- [ФРАГМЕНТ ДОКУМЕНТА]:
○ ○ ○ ○ ○
РОК-Андрогин. золотая середина на сцене
Когда в середине доисторических шестидесятых впервые появился настоящий рок (более раннее негритянское обезьянничанье Элвиса считать таковым нельзя), что ознаменовало его приход? Волосы. Мужики с женскими прическами — вот что такое рок. Ангелоподобный Иэн Гиллан кокетливо вертел попкой под риффы, от которых хотелось размозжить голову о стену — до того они были прекрасны…
«Прежде люди были трех полов, а не двух, как ныне, мужского и женского, ибо существовал еще третий пол, который соединял в себе признаки этих обоих; сам он исчез, и от него сохранилось только имя, ставшее бранным: андрогины». Так сказано в одном из программных платоновских произведений «Пир». Устами древнегреческого философа был провозглашен принцип, которым до сих пор определяется психология творчества.
Двуполость — это идеал абсолютного артиста. Действительно, возможно ли объять необъятное, не будучи способным вместить в себя мужское и женское в равной степени? Андрогины — это инопланетяне, непонятные и несбыточные существа, совершенные асексуалы. Они двуполы, а значит, самодостаточны. Но сексуальная отрешенность андрогина отнюдь не означает его жизненной аморфности: андрогин сублимирует всю низменную энергию в свои помыслы (Зевс разрубил андрогинов пополам, на мужчин и женщин, потому что те упорно хотели его сбросить с Олимпа), а значит, андрогин — изначально божественный гений и сверхчеловек.
ДОИСТОРИЧЕСКИЕ
Андрогин — чуть ли не самая любимая маска художников каменного двадцатого века. Когда в искусство на смену принципиальности золотого девятнадцатого стали приходить несерьезность, манерность и ерничанье каменного двадцатого, артистическая выразительность образа андрогина пришлась как нельзя кстати. Мотивы двуполости начинают прослеживаться у гомосексуальных модернистов начала века — Вирджинии Вулф, Гертруды С тайн и, разумеется, Оскара Уайльда. Однако основоположником визуального образа отрешенного и меланхоличного полумужчины-полуженщины можно с полной уверенностью считать Энди Уорхола.
○ ○ ○ ○ ○
- [СПИСОК СТРОК]:

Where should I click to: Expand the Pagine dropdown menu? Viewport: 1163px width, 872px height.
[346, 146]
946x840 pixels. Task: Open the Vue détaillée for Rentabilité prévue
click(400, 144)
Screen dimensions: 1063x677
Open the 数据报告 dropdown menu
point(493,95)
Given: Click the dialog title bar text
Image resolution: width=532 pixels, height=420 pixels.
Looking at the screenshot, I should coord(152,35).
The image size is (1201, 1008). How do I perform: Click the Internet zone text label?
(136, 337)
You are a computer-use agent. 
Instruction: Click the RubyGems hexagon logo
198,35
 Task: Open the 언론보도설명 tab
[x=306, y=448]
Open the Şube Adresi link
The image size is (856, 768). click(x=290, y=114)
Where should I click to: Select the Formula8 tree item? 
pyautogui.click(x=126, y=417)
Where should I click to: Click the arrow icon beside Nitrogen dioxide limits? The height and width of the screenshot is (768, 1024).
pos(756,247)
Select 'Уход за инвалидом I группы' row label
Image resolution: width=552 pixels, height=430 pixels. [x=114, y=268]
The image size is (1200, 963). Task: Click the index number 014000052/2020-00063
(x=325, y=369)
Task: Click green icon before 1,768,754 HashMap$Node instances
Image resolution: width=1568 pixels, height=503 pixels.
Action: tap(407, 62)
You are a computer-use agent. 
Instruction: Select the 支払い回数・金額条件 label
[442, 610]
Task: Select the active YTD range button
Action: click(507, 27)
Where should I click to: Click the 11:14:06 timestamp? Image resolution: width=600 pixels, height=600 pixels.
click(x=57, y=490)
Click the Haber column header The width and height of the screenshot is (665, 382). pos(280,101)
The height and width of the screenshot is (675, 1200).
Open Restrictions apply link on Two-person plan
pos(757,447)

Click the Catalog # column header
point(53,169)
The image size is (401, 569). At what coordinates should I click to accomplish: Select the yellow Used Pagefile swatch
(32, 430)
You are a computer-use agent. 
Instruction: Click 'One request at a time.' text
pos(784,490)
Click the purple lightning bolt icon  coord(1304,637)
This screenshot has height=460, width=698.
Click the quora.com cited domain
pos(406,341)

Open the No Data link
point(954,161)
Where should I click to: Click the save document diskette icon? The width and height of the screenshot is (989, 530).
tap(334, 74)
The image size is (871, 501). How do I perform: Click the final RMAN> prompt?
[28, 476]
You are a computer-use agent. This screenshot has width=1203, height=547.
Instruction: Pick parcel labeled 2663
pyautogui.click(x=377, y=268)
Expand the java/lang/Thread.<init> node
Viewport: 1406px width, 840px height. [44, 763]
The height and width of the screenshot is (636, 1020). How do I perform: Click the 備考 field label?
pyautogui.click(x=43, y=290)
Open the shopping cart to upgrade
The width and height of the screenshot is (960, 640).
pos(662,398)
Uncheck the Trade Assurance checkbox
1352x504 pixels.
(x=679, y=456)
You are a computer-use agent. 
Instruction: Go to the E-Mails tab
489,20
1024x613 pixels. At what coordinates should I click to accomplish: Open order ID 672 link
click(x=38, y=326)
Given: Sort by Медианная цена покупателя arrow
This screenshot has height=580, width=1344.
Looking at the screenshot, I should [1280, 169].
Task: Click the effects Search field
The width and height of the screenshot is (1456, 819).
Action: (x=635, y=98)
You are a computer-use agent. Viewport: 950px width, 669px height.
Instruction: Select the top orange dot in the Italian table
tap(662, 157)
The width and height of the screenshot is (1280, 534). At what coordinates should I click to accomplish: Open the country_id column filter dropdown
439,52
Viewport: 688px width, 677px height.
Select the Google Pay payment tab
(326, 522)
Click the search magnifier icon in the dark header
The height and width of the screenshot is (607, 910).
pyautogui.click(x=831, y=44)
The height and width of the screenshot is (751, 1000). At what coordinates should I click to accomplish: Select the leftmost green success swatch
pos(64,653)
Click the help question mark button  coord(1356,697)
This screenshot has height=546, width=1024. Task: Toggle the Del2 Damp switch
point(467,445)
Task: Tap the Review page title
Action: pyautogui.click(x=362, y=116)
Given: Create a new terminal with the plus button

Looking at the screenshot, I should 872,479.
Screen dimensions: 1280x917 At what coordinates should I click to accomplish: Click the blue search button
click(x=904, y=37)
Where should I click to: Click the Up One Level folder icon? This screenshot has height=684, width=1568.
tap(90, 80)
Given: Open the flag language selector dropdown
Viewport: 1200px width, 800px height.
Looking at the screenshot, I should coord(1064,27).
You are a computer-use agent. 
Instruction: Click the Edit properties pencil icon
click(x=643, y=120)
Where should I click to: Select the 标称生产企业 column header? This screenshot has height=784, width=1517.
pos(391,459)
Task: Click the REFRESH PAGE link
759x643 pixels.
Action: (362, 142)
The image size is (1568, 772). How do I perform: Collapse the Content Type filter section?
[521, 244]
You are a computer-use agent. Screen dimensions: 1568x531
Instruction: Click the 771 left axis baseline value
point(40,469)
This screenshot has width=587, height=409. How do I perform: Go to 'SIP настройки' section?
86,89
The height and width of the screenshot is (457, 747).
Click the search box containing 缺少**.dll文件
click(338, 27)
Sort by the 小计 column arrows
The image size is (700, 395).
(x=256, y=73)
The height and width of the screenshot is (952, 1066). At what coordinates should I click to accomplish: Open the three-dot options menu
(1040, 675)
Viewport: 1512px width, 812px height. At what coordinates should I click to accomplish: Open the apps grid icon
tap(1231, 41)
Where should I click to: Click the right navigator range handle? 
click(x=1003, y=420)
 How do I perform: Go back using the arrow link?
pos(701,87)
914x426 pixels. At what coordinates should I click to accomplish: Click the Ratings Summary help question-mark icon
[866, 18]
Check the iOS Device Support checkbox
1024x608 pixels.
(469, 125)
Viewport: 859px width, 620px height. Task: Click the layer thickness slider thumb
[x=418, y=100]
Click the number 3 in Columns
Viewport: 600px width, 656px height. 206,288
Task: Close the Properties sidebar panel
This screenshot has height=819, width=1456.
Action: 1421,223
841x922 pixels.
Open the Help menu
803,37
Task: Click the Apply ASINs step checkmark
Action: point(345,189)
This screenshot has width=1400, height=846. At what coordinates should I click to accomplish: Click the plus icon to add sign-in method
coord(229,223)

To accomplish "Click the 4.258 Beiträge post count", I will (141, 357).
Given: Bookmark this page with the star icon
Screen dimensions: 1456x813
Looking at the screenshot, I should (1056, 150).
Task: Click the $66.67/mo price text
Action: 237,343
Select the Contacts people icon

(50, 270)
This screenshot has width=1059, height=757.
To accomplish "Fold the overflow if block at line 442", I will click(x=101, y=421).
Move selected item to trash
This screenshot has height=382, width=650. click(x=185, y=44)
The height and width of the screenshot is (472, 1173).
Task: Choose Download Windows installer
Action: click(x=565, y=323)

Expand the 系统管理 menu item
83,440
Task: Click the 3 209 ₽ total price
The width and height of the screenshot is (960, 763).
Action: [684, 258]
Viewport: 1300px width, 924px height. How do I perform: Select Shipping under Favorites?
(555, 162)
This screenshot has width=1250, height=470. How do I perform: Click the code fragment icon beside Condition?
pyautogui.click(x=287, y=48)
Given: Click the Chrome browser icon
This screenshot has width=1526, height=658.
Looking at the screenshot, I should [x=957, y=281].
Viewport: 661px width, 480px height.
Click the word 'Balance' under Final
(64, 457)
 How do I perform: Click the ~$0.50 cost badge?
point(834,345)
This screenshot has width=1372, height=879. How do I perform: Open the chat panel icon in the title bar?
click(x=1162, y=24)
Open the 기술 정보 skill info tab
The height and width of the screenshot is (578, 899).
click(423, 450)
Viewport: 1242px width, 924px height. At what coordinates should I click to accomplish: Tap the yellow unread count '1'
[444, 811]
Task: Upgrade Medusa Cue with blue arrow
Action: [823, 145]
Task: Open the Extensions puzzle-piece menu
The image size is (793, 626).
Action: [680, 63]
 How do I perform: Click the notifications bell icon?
○ ○ ○ ○ ○
- [ПИСЬМЕННОЕ ЗАДАНИЕ]: Кого фрагмент документа называет основоположником визуального образа отрешенного и меланхоличного полумужчины-полуженщины?

- [ОТВЕТ К ЗАДАНИЮ]: Энди Уорхола.